Some hope for the backrow comes in form of “Nordic Relic Draupnir”. This Equip Spell card can be equipped to either an “Aesir” or a “Nordic” monster, gives the equipped monster a bonus 800 ATK and if “Nordic Relic Draupnir” is destroyed because of a card effect, you can add one “Nordic Relic” card from your deck to your hand. “Draupnir” is obviously not blowing anything away either, but being able to equip the entire archetype does help a little, the card is searchable by “Dverg” and can search further copies of itself or a solid amount of the Traps in the archetype by being destroyed. The destruction can even be caused by either player, which allows you to use cards like “Twin Twisters” for a search or combo the card with “Rod of Silence – Kay’est” to trigger the search right upon equipping while also filling the deck with various Equip cards that could be used by “Isolde, Two Tales of the Noble Knights“.
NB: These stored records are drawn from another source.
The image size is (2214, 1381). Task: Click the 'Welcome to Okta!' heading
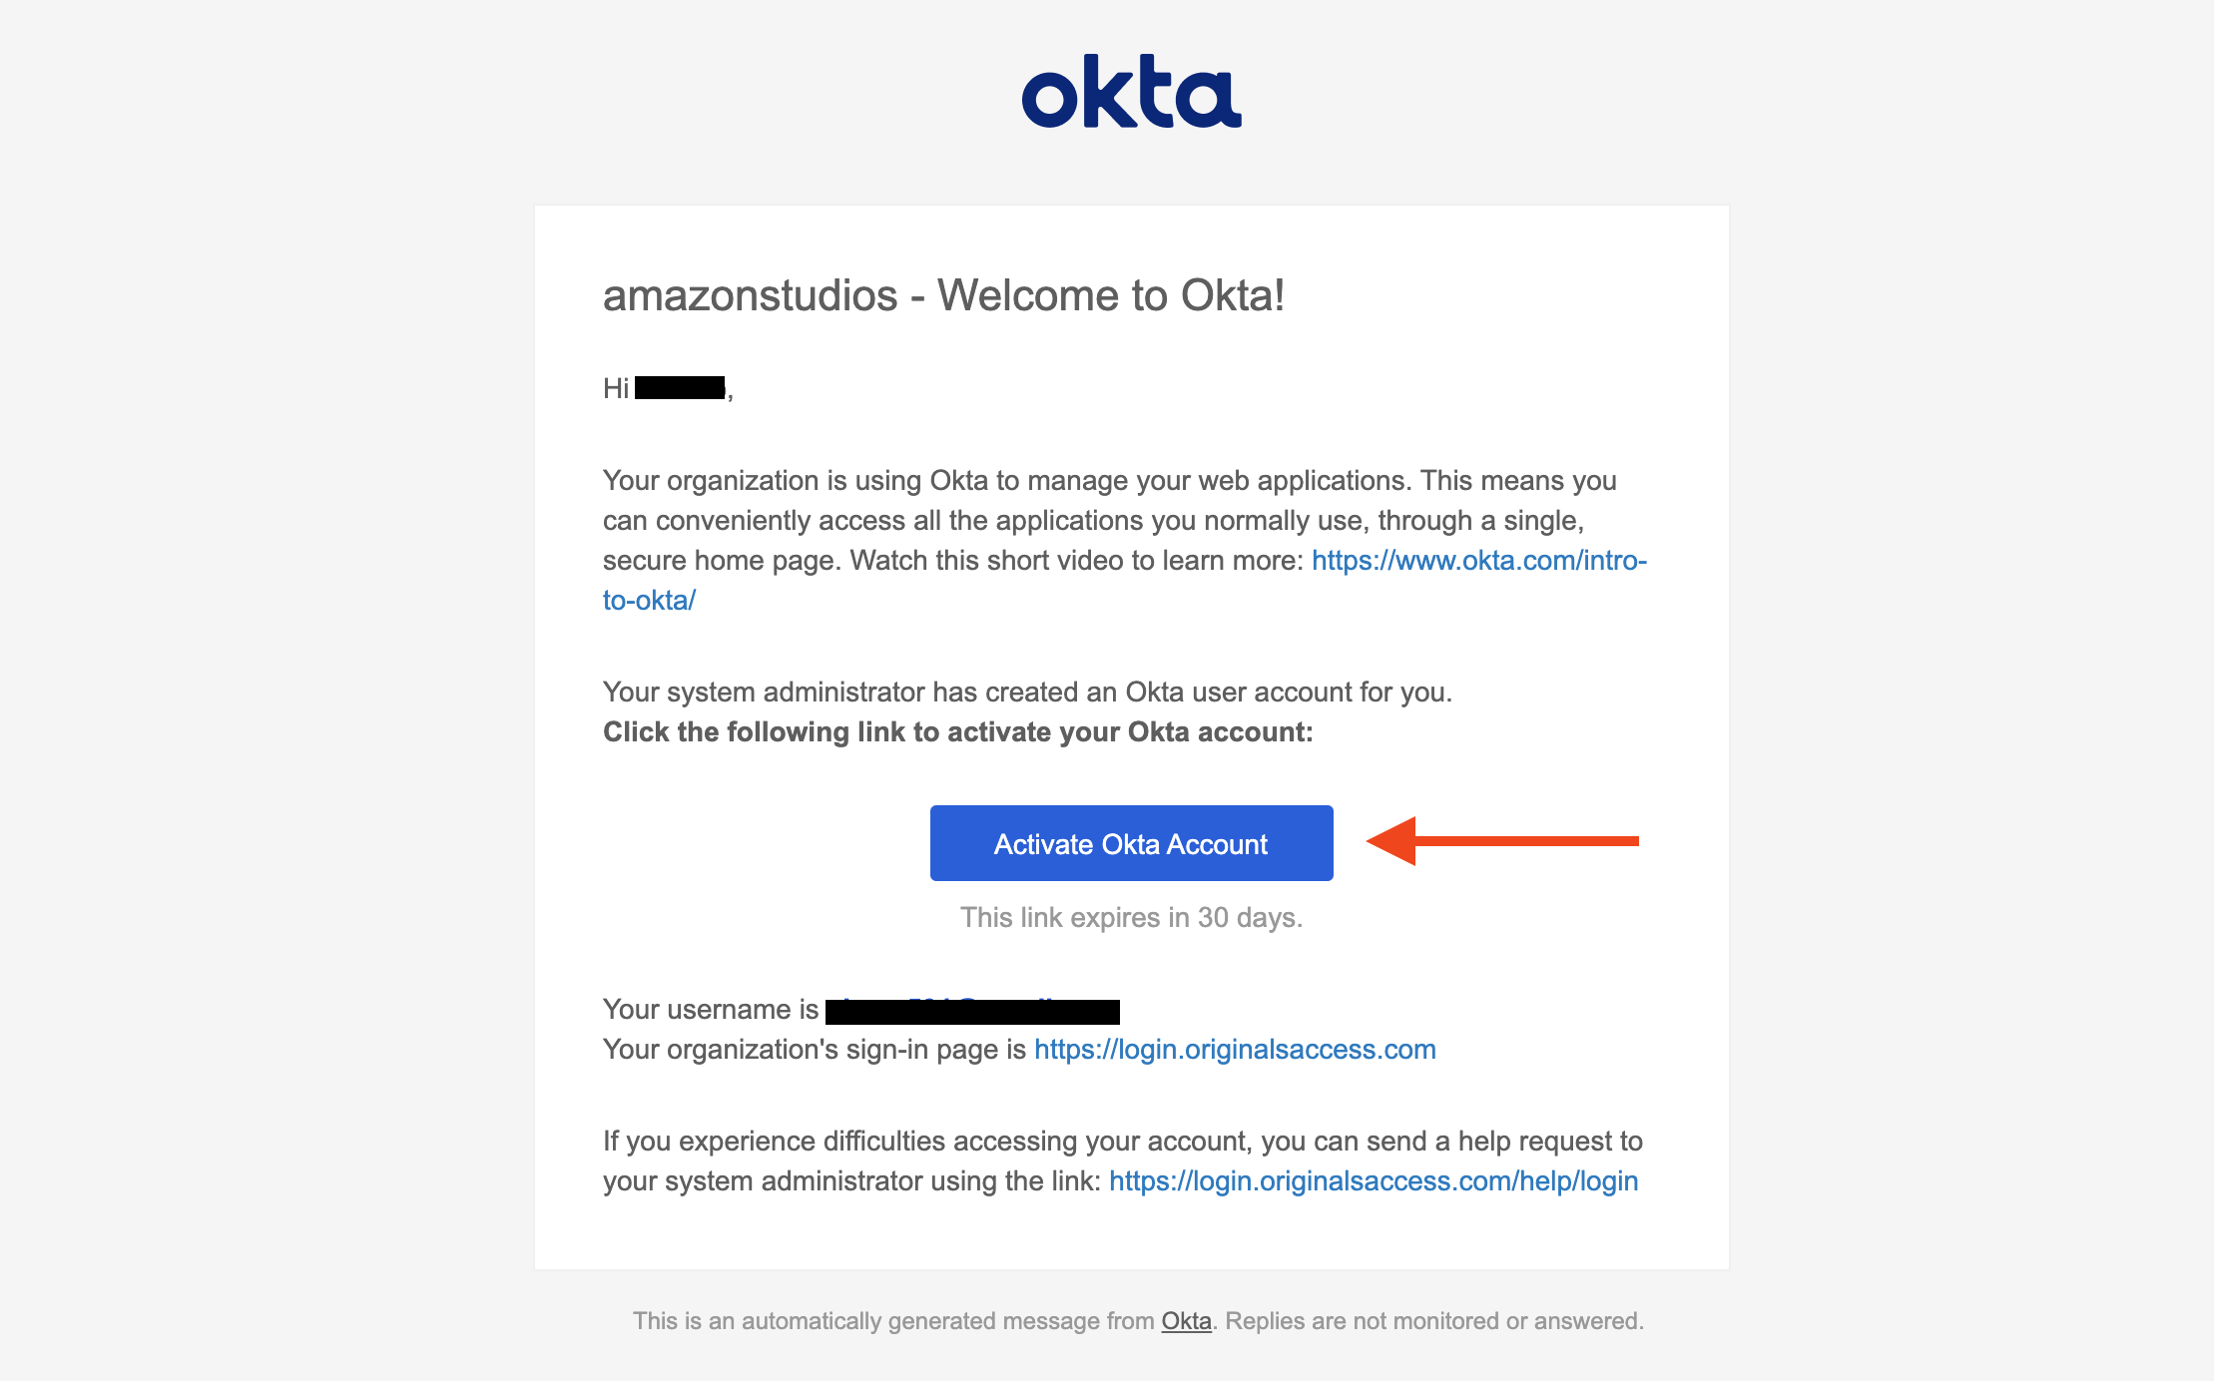(943, 295)
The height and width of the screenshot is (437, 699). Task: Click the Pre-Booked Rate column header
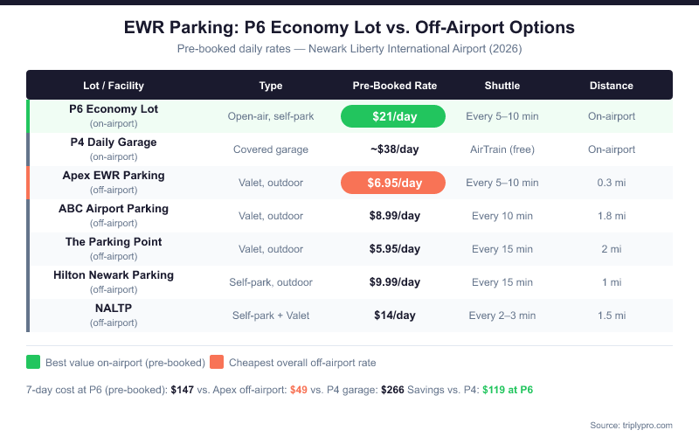click(x=394, y=86)
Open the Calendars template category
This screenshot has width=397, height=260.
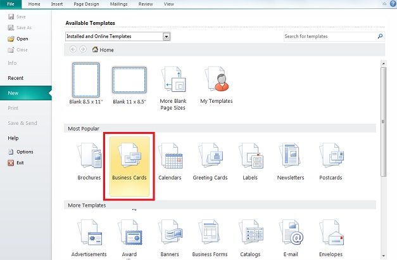[170, 161]
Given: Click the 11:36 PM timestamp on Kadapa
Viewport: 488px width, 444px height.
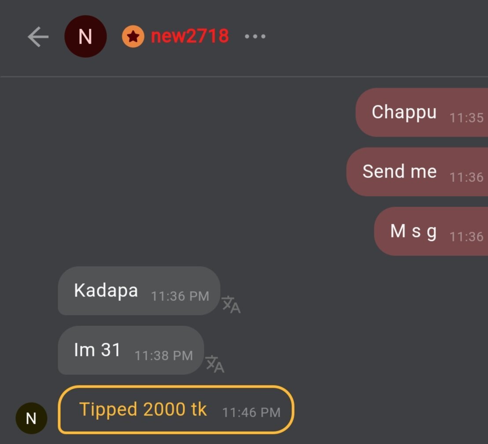Looking at the screenshot, I should (180, 296).

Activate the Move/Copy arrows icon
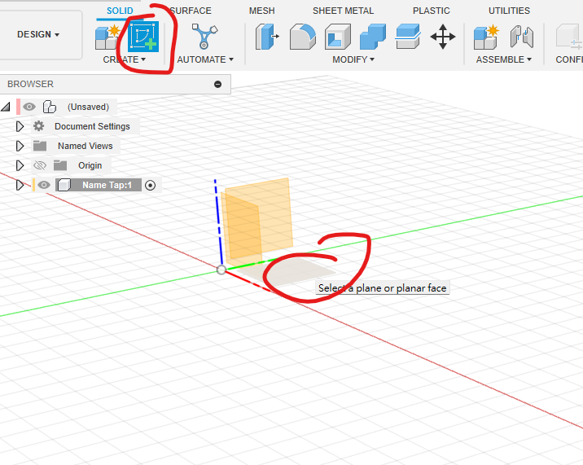[x=443, y=37]
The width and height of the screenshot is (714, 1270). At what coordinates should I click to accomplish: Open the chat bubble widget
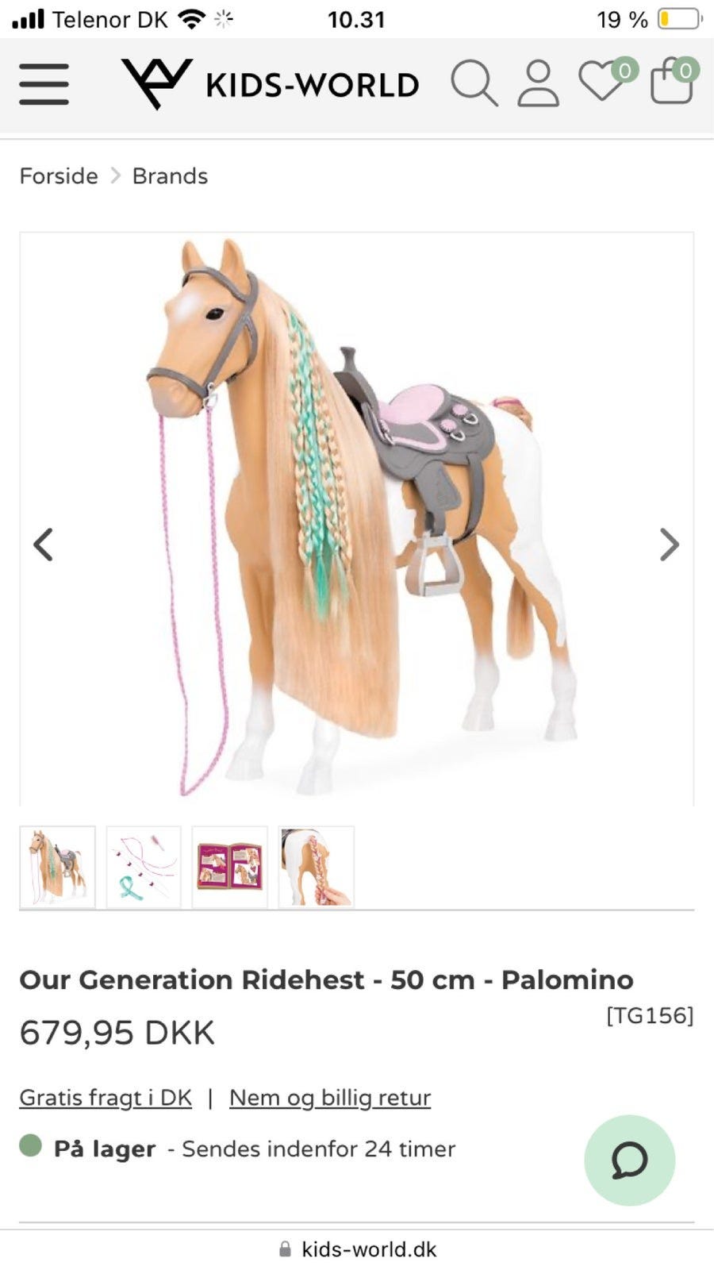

“Nordic Relic Draupnir” brings an okayish ATK boost with an added search effect. I would say that playing this card is up to preference.
Of course an archetype with so many competing themes has to have a Field Spell to bash it all together. Said Field Spell in the “Nordic”/”Aesir” conglomate is “Nordic Lights”. It gives your entire monster line-up immunity against battle destruction, which is rather nice. Unfortunately, this effect comes with a major drawback, like pretty much everything in “Nordic”: If “Nordic Lights” is destroyed in whatever way imaginable, you have to destroy all face-up “Nordic” monsters. Paradoxically, the effect destroys monsters on both sides of the field, actually making “Nordic Lights” a solid counter in the mirror match, but jokes aside, this drawback is massive and means that your entire monster line-up dies against backrow removal like “Twin Twisters” or “Heavy Storm Duster“.
While “Nordic Lights” has decent positive effect, losing your entire board to backrow removal is not worth playing it; therefore I would suggest playing zero copies.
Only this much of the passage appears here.